Various types of cells that form our body all carry the same DNA information. From this identical blueprint, diverse types and quantities of RNA are copied, which are used to produce the necessary proteins that determine the characteristics of each cell. The amount of RNA produced from each gene is usually profiled as gene expression levels and is associated with cell-type-specific information, linking the diverse phenotypes of normal cells and diseases. Epigenome is the set of chemical modifications to the DNA that facilitate such cell-type-specific gene expression from the "same blueprint" of DNA. DNA is wrapped around small proteins known as histones and compactly organized within the nucleus as chromatin. Histones undergo various chemical modifications, including methylation, acetylation, and ubiquitination, and DNA itself can also be modified with methylation.
These modifications regulate the chromatin structure, making it more open or closed, which either promotes or suppresses transcriptional activity across different genomic regions. These “epigenomic modifications”, which are maintained in a plastic manner with DNA, play a critical role in gene expression control, enabling a wide variety of phenotypes in both cell-type-specific and disease-specific contexts.
DNA stored within the nucleus as a chromatin structure consists of up to 3 billion base pairs in humans and mice. If the DNA from a single cell were stretched out, it would measure about 2 meters in length. However, it is not randomly packed inside the nucleus; instead, it is folded into an organized, three-dimensional structure (3D genome architecture). Importantly, the majority of our DNA consists of non-coding regions that do not encode proteins. Notably, these non-coding regions harbor various epigenomic modifications and contain numerous functional genomic elements, such as enhancers, that regulate transcription. However, even when we identify various epigenomic marks across these distal non-coding regions and predict active enhancer elements, it often remains unclear which genes they regulate. In this regards, 3D genome information, including DNA loop structures that spatially connect enhancers and promoters, provides crucial insights into how non-coding regions contribute to gene regulation.
We have been conducting research on epigenetic regulatory mechanisms and 3D genome architecture as a transcriptional regulatory machinery using the latest analytical methods, focusing on mouse germ cells and ES cells (Publications).
At RIKEN BRC, we will introduce and develop state-of-the-art techniques of bulk and single-cell gene expression analysis, as well as epigenome and 3D genome analysis. By integrating these analytical approaches with artificial intelligence (AI) technologies, we aim to fully leverage the rich resources of model animals and iPS cell lines maintained at BRC to elucidate gene regulatory mechanisms underlying reproduction, development, and disease-specific processes.

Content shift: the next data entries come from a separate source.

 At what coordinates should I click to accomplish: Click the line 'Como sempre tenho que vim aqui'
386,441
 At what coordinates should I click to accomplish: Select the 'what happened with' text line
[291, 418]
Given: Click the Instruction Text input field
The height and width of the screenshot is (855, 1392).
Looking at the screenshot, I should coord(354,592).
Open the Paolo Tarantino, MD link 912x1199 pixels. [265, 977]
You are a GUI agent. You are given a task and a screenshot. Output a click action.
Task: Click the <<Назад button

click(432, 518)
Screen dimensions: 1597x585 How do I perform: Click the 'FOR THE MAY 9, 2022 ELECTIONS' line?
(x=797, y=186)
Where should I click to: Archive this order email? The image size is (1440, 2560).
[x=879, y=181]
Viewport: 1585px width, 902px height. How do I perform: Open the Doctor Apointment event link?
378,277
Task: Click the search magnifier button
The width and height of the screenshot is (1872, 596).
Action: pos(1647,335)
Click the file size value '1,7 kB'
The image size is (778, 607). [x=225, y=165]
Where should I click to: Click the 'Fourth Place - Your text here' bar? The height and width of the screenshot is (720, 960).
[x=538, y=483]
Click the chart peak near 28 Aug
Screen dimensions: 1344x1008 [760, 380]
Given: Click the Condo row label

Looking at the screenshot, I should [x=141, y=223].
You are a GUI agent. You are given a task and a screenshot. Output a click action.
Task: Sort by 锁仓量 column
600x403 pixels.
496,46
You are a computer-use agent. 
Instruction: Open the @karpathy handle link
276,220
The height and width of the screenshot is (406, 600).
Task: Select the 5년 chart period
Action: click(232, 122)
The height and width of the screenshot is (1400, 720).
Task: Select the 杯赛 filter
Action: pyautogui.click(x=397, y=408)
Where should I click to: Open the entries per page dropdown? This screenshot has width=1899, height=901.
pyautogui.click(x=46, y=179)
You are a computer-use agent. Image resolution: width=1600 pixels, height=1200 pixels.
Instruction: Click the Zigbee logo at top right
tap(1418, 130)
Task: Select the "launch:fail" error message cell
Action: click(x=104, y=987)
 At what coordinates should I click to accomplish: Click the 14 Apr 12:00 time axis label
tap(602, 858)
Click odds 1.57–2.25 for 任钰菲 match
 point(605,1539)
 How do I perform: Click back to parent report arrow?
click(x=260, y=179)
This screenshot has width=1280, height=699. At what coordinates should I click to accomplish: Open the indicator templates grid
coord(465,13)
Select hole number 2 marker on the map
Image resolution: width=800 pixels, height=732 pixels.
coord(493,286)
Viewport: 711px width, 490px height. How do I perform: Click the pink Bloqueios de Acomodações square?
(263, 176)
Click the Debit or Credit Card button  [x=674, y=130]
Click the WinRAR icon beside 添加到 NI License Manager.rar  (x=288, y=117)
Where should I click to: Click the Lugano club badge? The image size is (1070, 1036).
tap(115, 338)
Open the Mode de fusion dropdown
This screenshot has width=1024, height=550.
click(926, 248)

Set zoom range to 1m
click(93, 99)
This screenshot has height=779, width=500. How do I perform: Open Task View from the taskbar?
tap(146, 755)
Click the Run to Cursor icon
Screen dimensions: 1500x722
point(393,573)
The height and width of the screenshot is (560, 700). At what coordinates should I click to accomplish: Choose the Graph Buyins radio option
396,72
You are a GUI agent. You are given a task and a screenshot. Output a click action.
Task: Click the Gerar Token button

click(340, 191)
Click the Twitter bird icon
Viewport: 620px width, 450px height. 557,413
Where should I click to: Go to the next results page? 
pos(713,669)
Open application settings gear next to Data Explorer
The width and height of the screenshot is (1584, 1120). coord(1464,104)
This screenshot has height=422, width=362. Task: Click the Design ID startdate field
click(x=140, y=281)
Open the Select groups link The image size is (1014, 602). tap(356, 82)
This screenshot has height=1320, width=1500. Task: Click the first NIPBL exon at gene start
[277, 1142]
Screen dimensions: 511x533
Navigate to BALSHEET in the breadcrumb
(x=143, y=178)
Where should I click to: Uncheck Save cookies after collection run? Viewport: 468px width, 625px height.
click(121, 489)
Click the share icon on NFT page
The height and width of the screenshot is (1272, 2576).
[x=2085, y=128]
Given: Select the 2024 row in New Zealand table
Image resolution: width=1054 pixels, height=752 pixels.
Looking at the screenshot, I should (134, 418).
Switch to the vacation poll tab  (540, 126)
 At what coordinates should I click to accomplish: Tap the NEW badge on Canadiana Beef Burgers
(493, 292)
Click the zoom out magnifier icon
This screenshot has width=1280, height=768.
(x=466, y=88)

Development of new analytical techniques to obtain gene expression, epigenome, and 3D genome information, along with the establishment of advanced bulk and single-cell analysis platforms.
Using these analytical technologies to elucidate gene expression regulatory mechanisms in reproduction, development, and diseases contexts.
Developing AI models to predict genome regulation and phenotypes using newly generated and accumulated epigenomic data.
Obtaining comprehensive genomic data corresponding to the diverse phenotypes of bioresources and the construction of a database.